Brownie Cassan se dressa en sursaut sur la couchette. Un bruit clair venait de le réveiller. Il écouta, agacé que Rhonda l’ait pris au mot. Il l’avait attendue au yacht-club jusqu’à onze heures. Il hésita, partagé entre la mauvaise humeur et une excitation malsaine. Lui qui n’honorait plus Rhonda que rarement, se sentait tout à coup prêt à lui faire l’amour. Il écouta, pensant qu’elle allait le rejoindre, mais la porte de la cabine ne s’ouvrit pas. Elle allait dormir sur la couchette de l’autre cabine.
Il se leva. Pieds nus, uniquement vêtu d’un slip, il se déplaçait sans aucun bruit.
Il ouvrit la porte donnant sur le carré et appela :
— Rhonda !
Il s’attendait à ce que la jeune femme lui réponde immédiatement. Au lieu de cela, il distingua, dans la pénombre, une silhouette qui s’enfuyait.
Un voleur !
Il se rua en avant, raflant, au passage un poignard qui séchait dans l’évier. Il rattrapa le fuyard à la porte du carré et parvint à lui saisir les jambes. Ils tombèrent enlacés sur le pont arrière. À la seconde même où il reconnaissait Rhonda, tenant à la main un rouleau de papier !

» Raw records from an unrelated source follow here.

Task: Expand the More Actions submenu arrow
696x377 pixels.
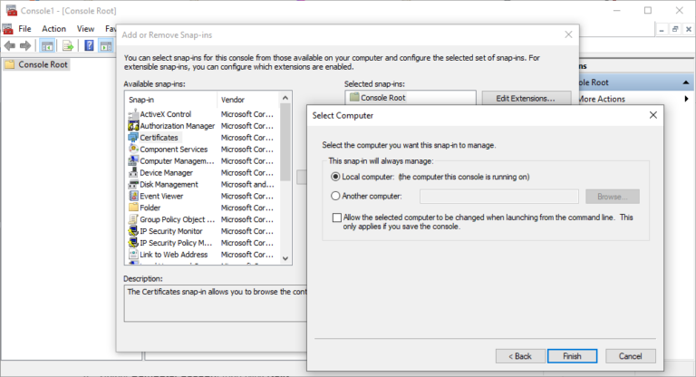Action: click(x=686, y=99)
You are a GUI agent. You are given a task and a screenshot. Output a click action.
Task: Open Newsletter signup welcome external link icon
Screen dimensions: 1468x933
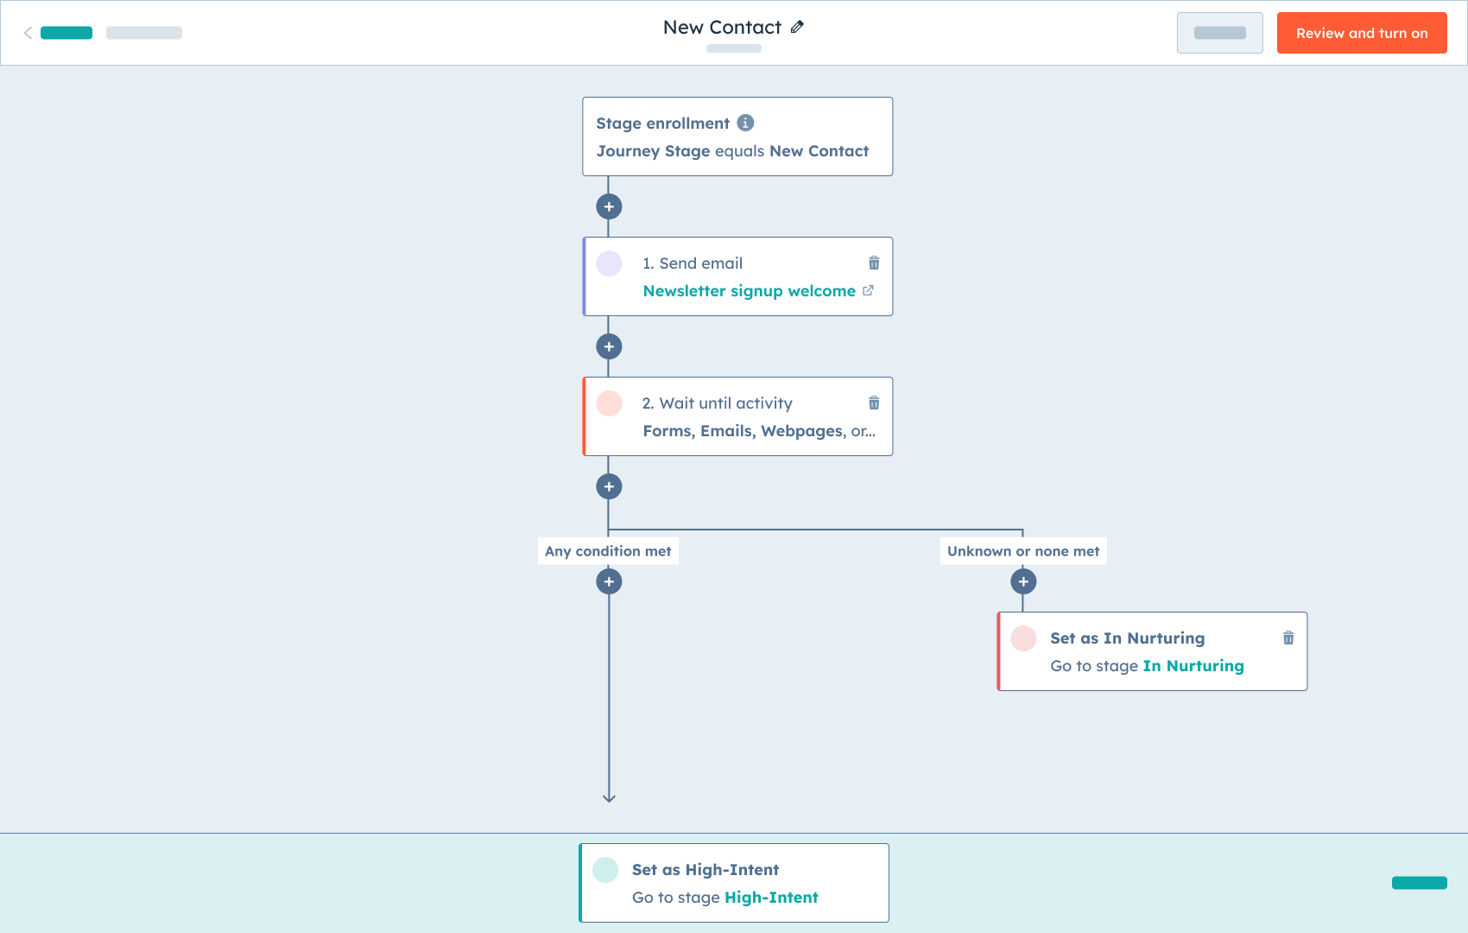(x=868, y=291)
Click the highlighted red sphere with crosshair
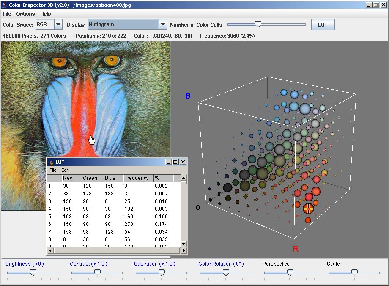The width and height of the screenshot is (389, 286). 308,208
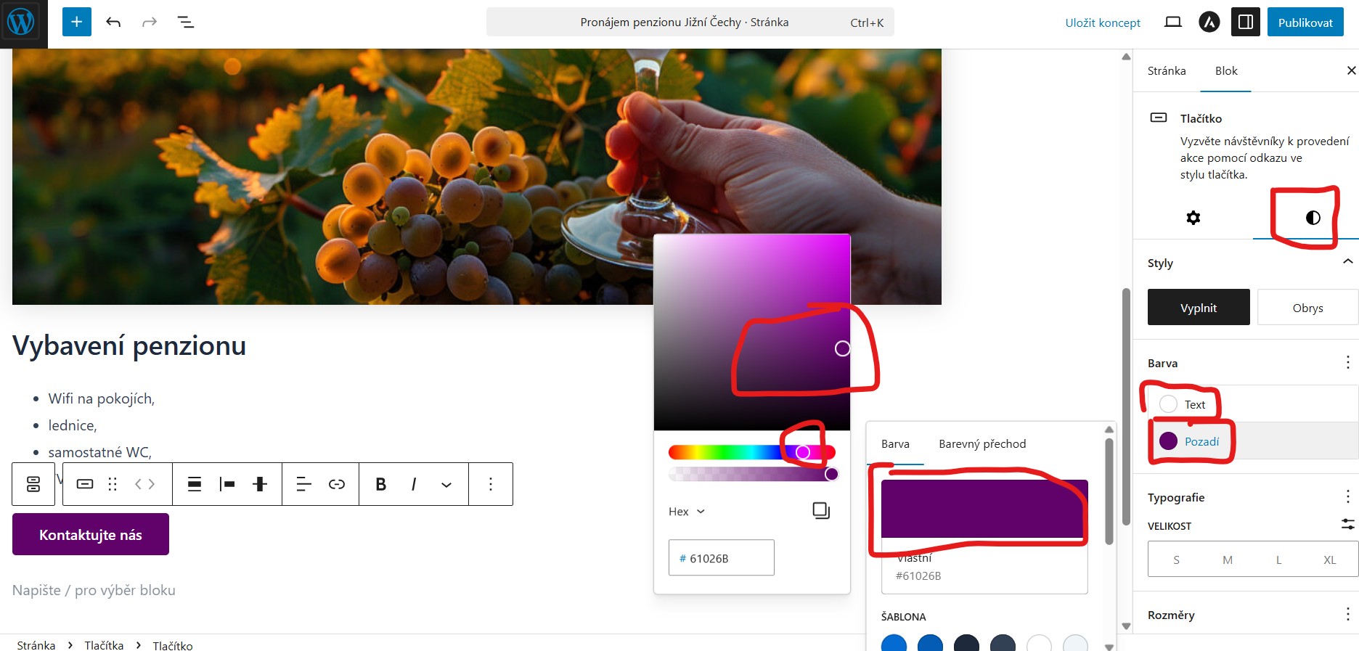The height and width of the screenshot is (651, 1359).
Task: Toggle the settings sidebar panel
Action: coord(1246,22)
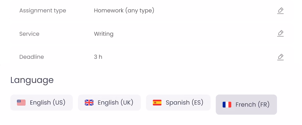Click the Writing service value text
Image resolution: width=302 pixels, height=125 pixels.
click(104, 34)
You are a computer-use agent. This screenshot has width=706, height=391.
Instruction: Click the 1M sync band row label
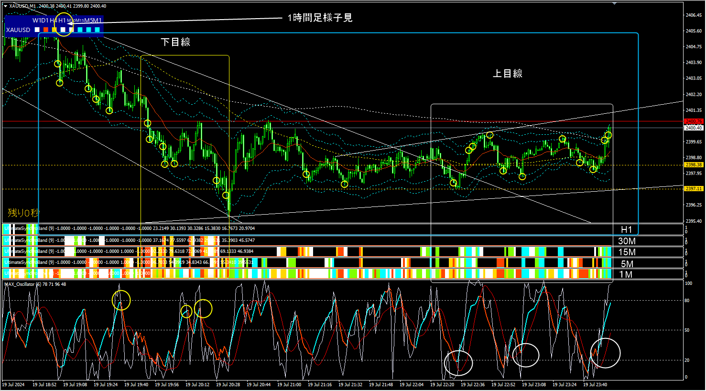626,274
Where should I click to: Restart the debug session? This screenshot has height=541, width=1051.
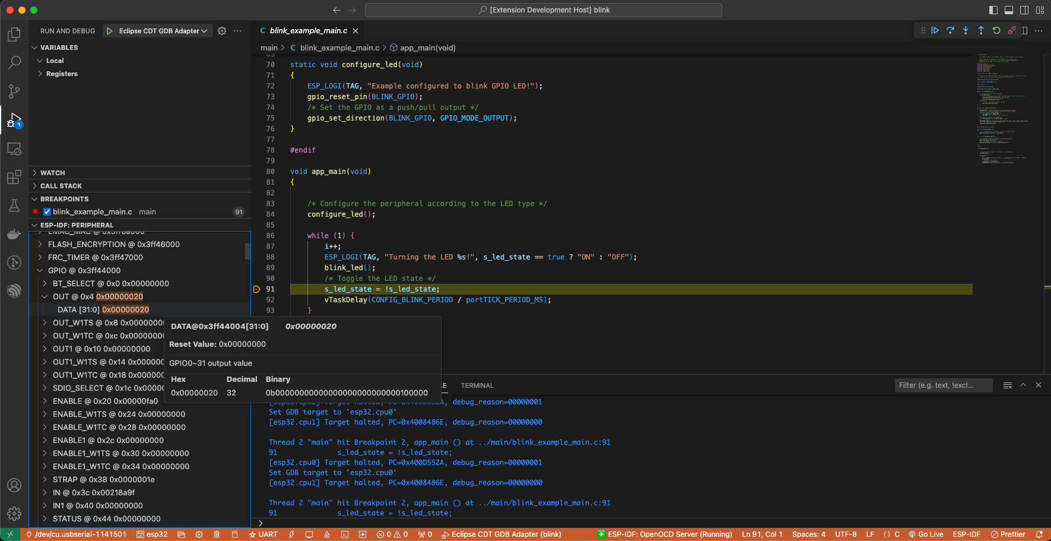tap(996, 30)
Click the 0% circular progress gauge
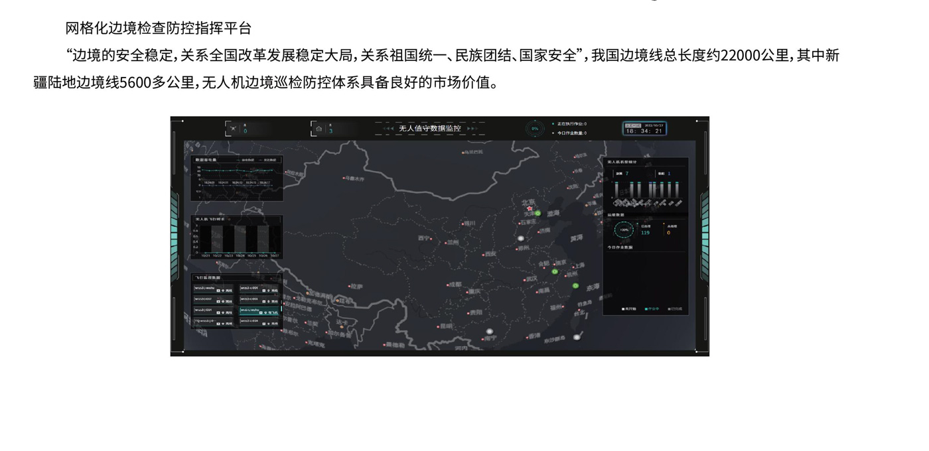 tap(534, 129)
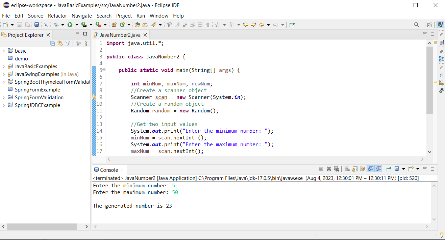Image resolution: width=445 pixels, height=240 pixels.
Task: Click the quick-fix bulb at line 9
Action: [94, 97]
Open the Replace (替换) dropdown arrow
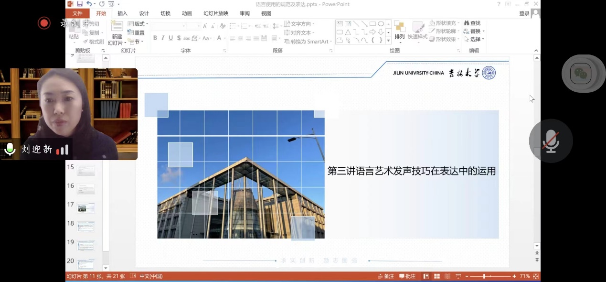Viewport: 606px width, 282px height. click(x=483, y=31)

D’abord la stupéfaction le paralysa. Pourquoi la jeune femme avait-elle fui ?
— Qu’est-ce qui te prend ? grommela-t-il.
Ils se relevèrent ensemble et il la poussa dans le carré, puis alluma.
Rhonda lui faisait face, les yeux fous, dans une robe qu’il ne connaissait pas, une carte roulée à la main.
Il la lui arracha et la déroula. Voyant de quelle carte il s’agissait, il eut l’impression de recevoir un coup dans le ventre. Lâchant la carte, il prit la jeune femme à la gorge et la colla contre la cloison du carré.
Visage contre visage, il demanda d’une voix glaciale :
— Pourquoi tu as pris ça ?
Elle ne répondit pas, figée de terreur.
Brownie Cassan oscillait entre la rage et la peur. Ce n’était plus une histoire de fesses. C’était sa peau qui était en jeu, son bien le plus précieux. Et, au mieux, sa survie matérielle. Bill n’était pas un type à se contenter de promesses.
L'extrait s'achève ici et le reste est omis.